It appears to Mr. Buckland, from these specimens, that the kingdoms of Tripoli and Fezzan present, in their geological structure, a striking resemblance to the rocks of Europe; and are composed of strata, which are distinctly referrible to the three following formations:
- 1. Basalt.
- 2. Tertiary Limestone, of nearly the same age with the Calcaire Grossier of Paris.
- 3. New Red Sand Stone.
1. The Basaltic Rocks appear to constitute the great chain of the Soudah or Black Mountains, near the northern extremity of the kingdom of Fezzan, not far from Sockna; they extend in breadth nearly 100 miles from north to south, and run as far as the eye can reach from east to west.
2. The Tertiary Limestone, or Calcaire Grossier, containing marine shells in a state of delicate preservation, is found in Tripoli, on the two opposite edges of the desert that lies between the town of Benioleed and castle of Bonjem, and appears to be of the same age and formation with depositions of a similar kind that occur in Malta and Sicily, and on the north side of the Mediterranean, on the coasts of Italy and France.

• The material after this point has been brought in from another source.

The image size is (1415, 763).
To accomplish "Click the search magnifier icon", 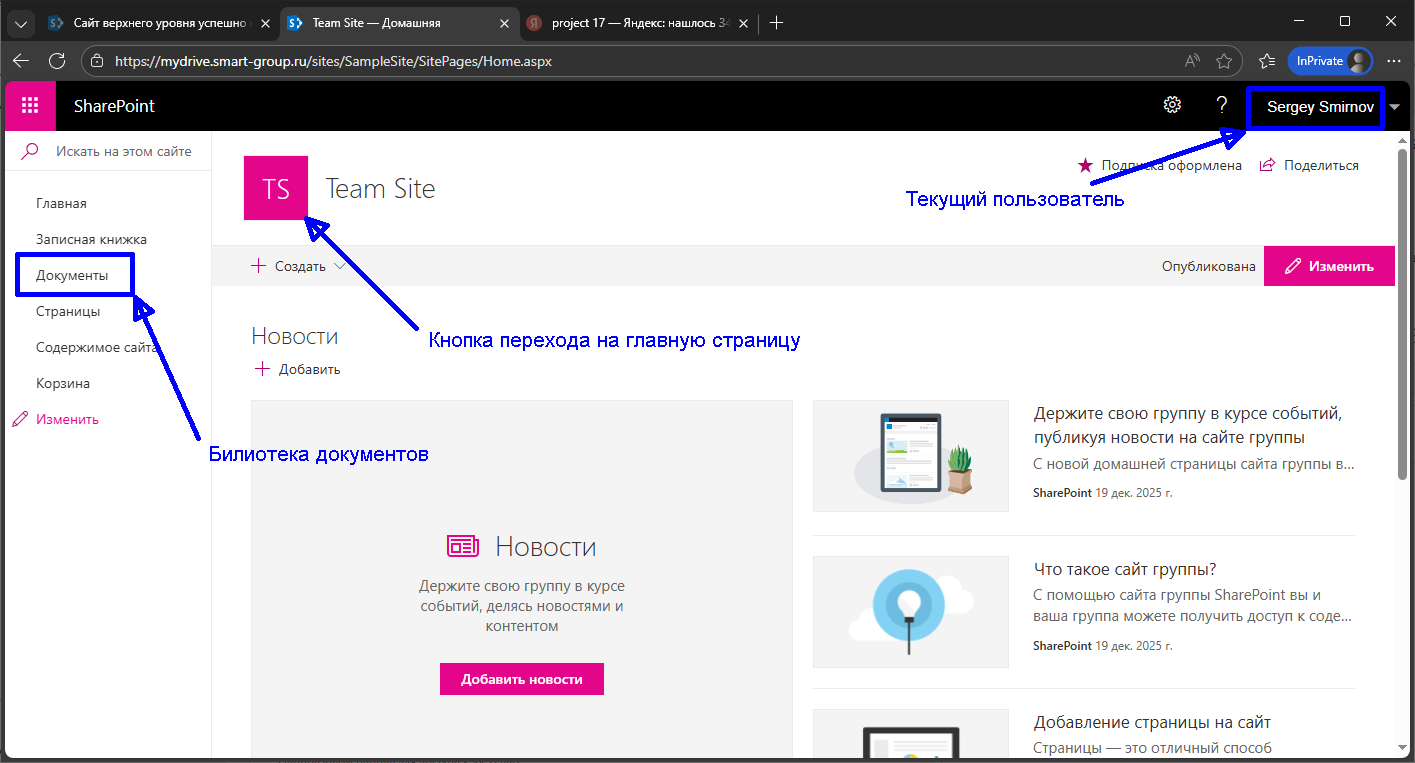I will (30, 151).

3. The New Red Sand Stone formation appears under its usual form of loose red sand, accompanied by salt and gypsum, and associated with beds of a calcareous breccia, cemented by magnesian limestone, and with beds of compact dolomite.
There are no primitive rocks, and one specimen only which seems referrible to a granular quartz rock, more ancient than the new red sand stone.
A short descriptive catalogue of the specimens which have been brought home, with the assistance of the map in which all the names alluded to are inserted, will give the most ready information they are calculated to afford.
The specimens are as follow:
basalt.
No. 1. Basalt, nearly black, much impregnated throughout with carbonate of lime, and interspersed with small circular cells, that are partly or wholly filled with common or with magnesian carbonate of lime. The decomposition of this rock forms small spherical fragments of considerable hardness, the surface of which, by long exposure, has acquired a kind of polish or glossy aspect, and is irregularly pitted or indented all over with small cavities of various depths, from the destruction of the calcarous matter that originally filled them.